New industry practices are also being assessed as I write this text that would uphold ethical business conduct and our patient-focused mission in an increasingly digitized world.
Not only does the sector owe these efforts to the patients and healthcare professionals who rely on our medicines, but ethical business conduct is crucial to the biopharmaceutical industry’s ability to innovate.
Without trust and business integrity, collaboration ceases. Without collaboration, there is no innovation and no end in sight for COVID-19. As we engage to support businesses and the healthcare ecosystem to uphold integrity and ethical standards, we must also be active in communicating what we are doing and letting others help us do things right. As one of the principles of our Ethos, “accountability” is the key to building trust. It is important that patients and healthcare professionals trust that we are doing things in the right way and that we will live up to that, whatever the political pressures are. Indeed, we need to go as fast as we can but as safe as we must. We are working at record speed to condense the time from lab to bed side, but never at the expense of patient safety. We are doing so by working smarter and more collaboratively across the healthcare ecosystem and with regulators as to do things differently would mean risking to undermine trust in vaccines and treatments for COVID-19.

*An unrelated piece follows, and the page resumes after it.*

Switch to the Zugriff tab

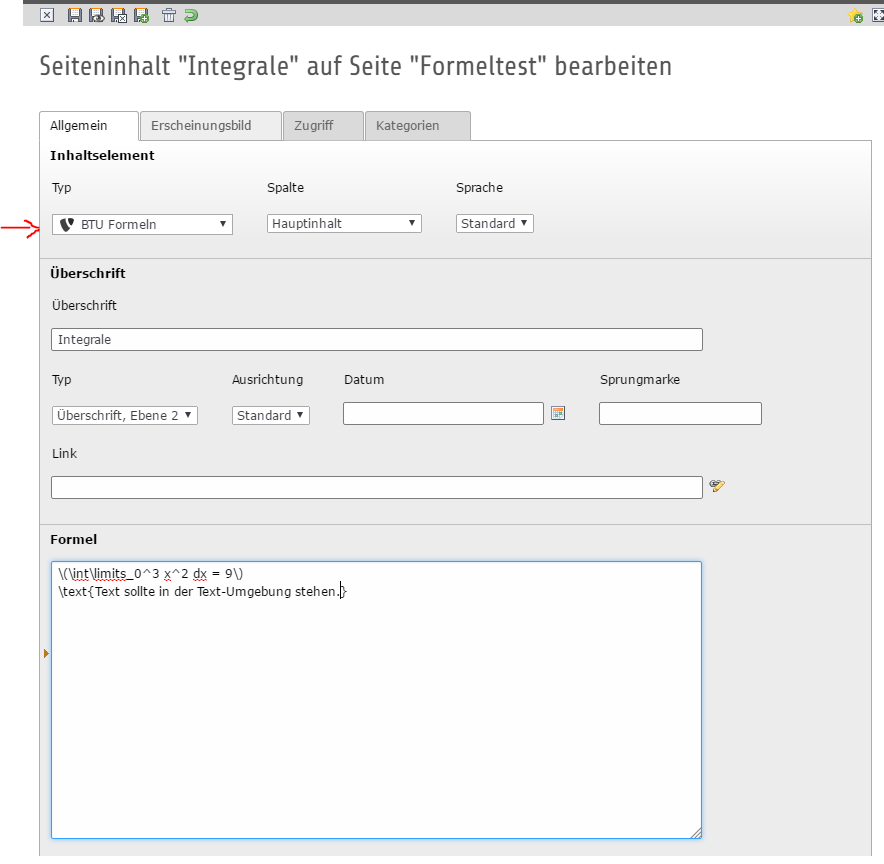click(322, 126)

In sum, this industry is motived by integrity at the core of its mission and the Asia-Pacific region serves a central role in this global cause. As an example, I would like to mention the APEC SME Leaders in Ethics and Integrity Program (LEIP) to help biopharmaceutical industry associations equip leaders of their SME members with resources and a valued network to reinforce a culture of integrity within their enterprise. Using a “tone-at-the-top” approach, the mission is to integrate ethics principles into daily business practices of every SME that develops, manufactures, markets, or distributes any pharmaceutical and/or biologic product. This year the Initiative is launching pilots of the LEIP in the United States and China.

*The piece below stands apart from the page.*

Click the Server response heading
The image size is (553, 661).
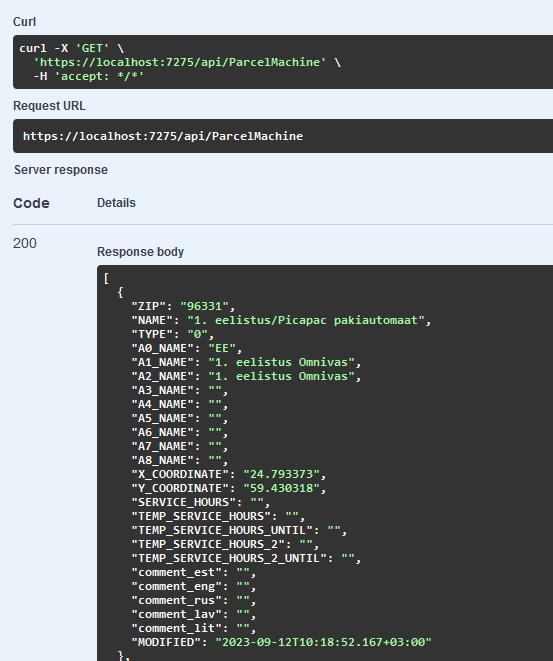61,170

The pandemic is drawing significant attention to several of the world’s largest Collective Action initiatives that are reinforcing ethical business conduct in healthcare, such as the Business Ethics for APEC SMEs Initiative.

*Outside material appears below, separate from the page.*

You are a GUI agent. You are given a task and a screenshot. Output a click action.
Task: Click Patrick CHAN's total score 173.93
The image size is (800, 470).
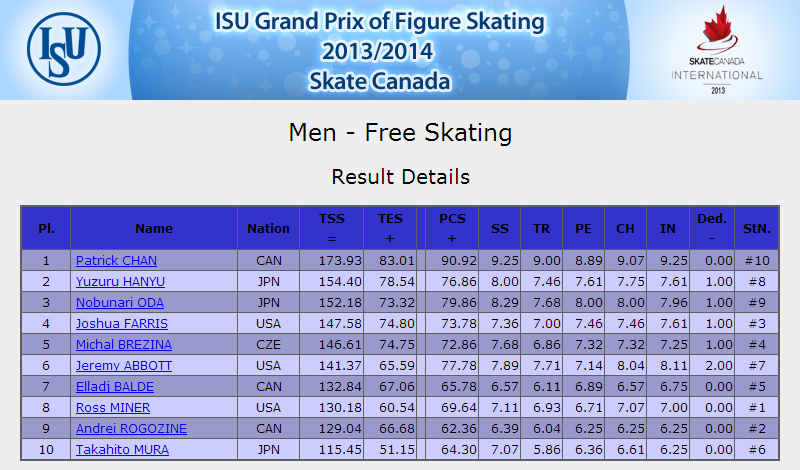point(340,260)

While these successes over the past decade are worth touting and have better prepared the APAC region amidst the current pandemic, the gains made through the APEC initiative cannot be taken for granted. Far more is needed to build upon the ethical advances that have been realised, especially as APEC economies turn to a sustainable and inclusive recovery from COVID-19. Health systems will face new challenges and ethical dilemmas, expected and unexpected, born through emerging technologies, supply chain evolution, and even higher expectations from society. Constantly evolving and incomplete evidence on new and repurposed therapies poses ethical challenges somewhat unique to this time in history as healthcare providers struggle to keep up with daily developments and manufacturers and biopharmaceutical representatives try and figure out how and when to scale production and increase promotion. Will most economies and businesses return to the pre-crisis status quo or will best practices emerge and be universally adopted? While it may be difficult to predict, we must set the course already and raise the bar even higher. This requires building back better than before, pursuing ambitious, forward-looking goals with strengthened ethics guidance. Long after the crisis has ended, society will see and applaud this integrity.